I just wanted to comment that this really is the opinion of Pastor Wolfe and will not lead to the conclusion of


> about what exactly family integrated churches believe


----------



## Shawn Mathis

---------- Post added at 05:45 PM ---------- Previous post was at 05:25 PM ----------

Dear Judson,

Your point that this interchange cannot speak for all FICs is a given. But since what I wrote was not precise enough I will explicate the implied adjective _some_.

This interchange cannot by definition speak for all FIC. And if I had a talk with Mr. Brown, that would still be the case. But I do not think you would consider that reason enough not to have a public dialogue. 

Your comment ("seems to be a hobby horse of yours." etc.) I take as a question (an not an ad homimen) but I am not sure what exactly it is? Perhaps you are wondering why a minister who has encountered this odd movement in his own backyard, discovered some divisive language and beliefs, investigated further the issue to protect his flock, helps them, then others ask him about it, and soon he finds out he is in a unique position to help others understand the pluses and minuses of this movement. (I never said I was "anit-FIC"). One way that is accomplished by someone with no big budget or big name is to go out and pass the word. Besides, everywhere I have been I have been open to correction for any factual errors. None have been forthcoming.

Lastly, if you have watched and investigated the issue, and I hope you have, then the average reader will discover similar arguments and rhetoric among many of the writers and comments. In which case, this will have been quite productive.

take care,


----------



## PuritanCovenanter

Judson,

Pastor Mathis has done extensive study in other areas also. This isn't necessarily a hobby horse. In fact I have read him in a light where he raises a lot of the same concerns that the NCFIC raises and he readily acknowledges the shortcomings they see and some of the things that remedy them. 

Pastor Wolfe is an advocate for this movement and he does seem to have quite a work based upon this subject. There are some concerns raised about this movement. As you know, there have been some strong criticisms from some Pastors and long time members of this discussion forum directed at this group. Pastor Mathis has written many other blogs also. I specifically posted some of his directed blogs on this topic here and he was kind enough to start exchanging and sharing what he has learned with us on this topic. And he has done quite a bit of research on this topic as a Pastor. It is something that many Pastors are having to work their way through as Pastors. 

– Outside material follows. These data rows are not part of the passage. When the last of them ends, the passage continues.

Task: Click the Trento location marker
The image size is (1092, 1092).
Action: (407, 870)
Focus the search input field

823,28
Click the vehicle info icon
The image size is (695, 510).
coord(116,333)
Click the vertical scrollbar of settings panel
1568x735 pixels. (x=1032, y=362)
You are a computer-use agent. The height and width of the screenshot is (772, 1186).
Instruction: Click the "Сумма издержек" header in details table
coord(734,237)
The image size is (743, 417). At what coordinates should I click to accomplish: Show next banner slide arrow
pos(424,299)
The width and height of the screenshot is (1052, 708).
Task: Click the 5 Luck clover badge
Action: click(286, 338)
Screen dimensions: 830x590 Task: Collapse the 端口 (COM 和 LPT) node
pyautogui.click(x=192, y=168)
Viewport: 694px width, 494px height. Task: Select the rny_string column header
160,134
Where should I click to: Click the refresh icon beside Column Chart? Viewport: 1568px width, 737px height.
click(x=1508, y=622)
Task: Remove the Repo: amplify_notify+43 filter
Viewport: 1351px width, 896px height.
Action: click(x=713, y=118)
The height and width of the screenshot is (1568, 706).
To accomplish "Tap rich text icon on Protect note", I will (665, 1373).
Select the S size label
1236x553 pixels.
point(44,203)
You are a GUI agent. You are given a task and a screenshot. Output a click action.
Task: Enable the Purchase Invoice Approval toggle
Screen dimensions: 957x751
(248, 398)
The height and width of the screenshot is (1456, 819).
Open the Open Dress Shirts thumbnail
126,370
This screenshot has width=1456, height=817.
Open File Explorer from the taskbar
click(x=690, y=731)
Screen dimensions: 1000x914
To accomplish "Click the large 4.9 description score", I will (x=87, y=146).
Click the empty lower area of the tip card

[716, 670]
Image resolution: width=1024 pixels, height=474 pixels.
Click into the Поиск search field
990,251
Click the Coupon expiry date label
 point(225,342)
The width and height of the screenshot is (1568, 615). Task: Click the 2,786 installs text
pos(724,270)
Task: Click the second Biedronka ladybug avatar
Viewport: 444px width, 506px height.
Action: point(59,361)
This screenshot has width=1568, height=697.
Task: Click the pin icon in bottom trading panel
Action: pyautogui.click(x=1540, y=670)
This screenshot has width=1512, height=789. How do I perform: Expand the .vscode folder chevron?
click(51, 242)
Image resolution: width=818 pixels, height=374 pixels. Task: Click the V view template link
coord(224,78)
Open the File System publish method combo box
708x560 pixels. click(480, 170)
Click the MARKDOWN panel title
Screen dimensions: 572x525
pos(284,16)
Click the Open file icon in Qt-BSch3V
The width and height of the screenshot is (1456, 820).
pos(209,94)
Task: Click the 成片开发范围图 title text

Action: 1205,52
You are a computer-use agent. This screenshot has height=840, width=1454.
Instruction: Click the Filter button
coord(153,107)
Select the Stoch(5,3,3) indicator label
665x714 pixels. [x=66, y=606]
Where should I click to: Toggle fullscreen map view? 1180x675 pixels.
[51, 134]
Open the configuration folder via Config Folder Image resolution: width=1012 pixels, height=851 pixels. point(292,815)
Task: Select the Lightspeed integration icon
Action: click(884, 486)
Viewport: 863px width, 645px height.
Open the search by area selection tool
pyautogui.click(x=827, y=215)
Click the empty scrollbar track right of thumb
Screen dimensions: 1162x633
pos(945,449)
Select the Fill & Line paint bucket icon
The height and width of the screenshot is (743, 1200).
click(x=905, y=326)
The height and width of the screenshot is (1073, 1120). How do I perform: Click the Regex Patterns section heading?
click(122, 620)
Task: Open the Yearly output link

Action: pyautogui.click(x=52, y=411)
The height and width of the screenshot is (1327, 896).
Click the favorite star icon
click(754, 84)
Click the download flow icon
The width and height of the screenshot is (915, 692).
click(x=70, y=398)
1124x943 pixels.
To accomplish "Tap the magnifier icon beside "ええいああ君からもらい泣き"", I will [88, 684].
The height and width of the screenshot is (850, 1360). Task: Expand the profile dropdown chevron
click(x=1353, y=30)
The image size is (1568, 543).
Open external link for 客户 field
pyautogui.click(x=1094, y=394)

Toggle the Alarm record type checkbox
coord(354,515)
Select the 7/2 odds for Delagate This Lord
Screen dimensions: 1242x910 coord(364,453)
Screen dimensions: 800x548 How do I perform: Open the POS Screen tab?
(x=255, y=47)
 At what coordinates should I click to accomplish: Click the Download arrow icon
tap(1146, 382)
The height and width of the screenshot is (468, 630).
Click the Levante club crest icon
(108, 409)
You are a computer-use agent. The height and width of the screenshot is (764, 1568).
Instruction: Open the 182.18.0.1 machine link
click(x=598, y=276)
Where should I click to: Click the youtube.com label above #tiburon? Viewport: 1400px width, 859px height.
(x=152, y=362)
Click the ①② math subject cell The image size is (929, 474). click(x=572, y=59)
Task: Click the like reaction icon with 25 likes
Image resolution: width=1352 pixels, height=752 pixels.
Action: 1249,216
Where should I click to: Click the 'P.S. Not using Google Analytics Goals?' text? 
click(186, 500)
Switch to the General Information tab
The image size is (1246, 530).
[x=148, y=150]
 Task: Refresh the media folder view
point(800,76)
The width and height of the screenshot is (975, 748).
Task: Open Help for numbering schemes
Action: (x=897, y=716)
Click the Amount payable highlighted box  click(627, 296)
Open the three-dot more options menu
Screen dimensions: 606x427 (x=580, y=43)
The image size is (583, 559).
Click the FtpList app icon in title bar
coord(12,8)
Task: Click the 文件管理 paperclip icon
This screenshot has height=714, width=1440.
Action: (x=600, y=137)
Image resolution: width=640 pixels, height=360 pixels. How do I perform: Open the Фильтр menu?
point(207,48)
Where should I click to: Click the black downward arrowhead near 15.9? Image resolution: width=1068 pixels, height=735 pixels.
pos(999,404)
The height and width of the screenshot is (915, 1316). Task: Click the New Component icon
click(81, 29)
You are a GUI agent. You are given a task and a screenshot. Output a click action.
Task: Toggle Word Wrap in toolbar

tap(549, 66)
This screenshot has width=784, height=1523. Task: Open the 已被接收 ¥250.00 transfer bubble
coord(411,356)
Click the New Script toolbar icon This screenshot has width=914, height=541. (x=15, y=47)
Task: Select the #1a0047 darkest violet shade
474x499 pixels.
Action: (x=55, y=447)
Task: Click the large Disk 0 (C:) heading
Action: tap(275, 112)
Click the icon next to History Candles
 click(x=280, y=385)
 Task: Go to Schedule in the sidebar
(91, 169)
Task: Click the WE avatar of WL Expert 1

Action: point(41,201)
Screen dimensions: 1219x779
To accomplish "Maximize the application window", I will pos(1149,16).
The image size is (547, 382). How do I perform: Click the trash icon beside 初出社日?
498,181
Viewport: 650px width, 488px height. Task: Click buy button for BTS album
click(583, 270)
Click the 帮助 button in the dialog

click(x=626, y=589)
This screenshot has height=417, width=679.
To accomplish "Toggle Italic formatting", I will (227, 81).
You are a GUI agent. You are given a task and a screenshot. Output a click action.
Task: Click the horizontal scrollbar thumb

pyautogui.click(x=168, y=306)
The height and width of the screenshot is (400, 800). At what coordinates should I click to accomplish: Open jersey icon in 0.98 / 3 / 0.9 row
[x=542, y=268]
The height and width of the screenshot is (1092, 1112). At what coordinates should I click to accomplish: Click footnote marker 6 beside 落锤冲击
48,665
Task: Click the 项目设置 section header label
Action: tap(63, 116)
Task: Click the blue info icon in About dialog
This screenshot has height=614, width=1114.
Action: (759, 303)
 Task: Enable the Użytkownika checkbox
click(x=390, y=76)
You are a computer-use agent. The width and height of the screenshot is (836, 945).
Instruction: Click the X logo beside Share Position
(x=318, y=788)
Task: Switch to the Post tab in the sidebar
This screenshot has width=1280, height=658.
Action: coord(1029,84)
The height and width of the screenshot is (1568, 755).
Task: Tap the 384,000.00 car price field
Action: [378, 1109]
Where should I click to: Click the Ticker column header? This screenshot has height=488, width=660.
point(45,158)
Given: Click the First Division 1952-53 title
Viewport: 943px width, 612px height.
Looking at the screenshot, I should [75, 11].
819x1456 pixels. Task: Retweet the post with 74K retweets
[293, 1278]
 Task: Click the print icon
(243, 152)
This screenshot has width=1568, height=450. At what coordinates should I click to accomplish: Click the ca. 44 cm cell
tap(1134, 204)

As it took years for the Federal Vision to come to some light with its various directions, I believe Pastor Mathis has tried his best to understand this issue as it relates to his ministry as a responsible Shepherd. He is effectively trying to look at the major proponents and spokesmen of this movement. It appears that Pastor Wolfe is one of them. This movement might not be as dangerous or varied as the Federal Vision but some of it does seem to be a little off kilter in my estimation. After all these people are coming together under a banner that would be friendly to all sorts of theologies and soteriological distinctions which is a valid critique also. And I think you would acknowledge the danger in that. Just because someone is on a list, it seems it might give some credence to a visit by a family that doesn't understand or might be dupped into a Church with poor teaching. I imagine maybe that there are some who might hold to the Federal Vision that could possibly even list themselves with the FIC movement without fear of being distinguished as a Church that holds to Federal Vision. After all the important thing is that they are FIC. 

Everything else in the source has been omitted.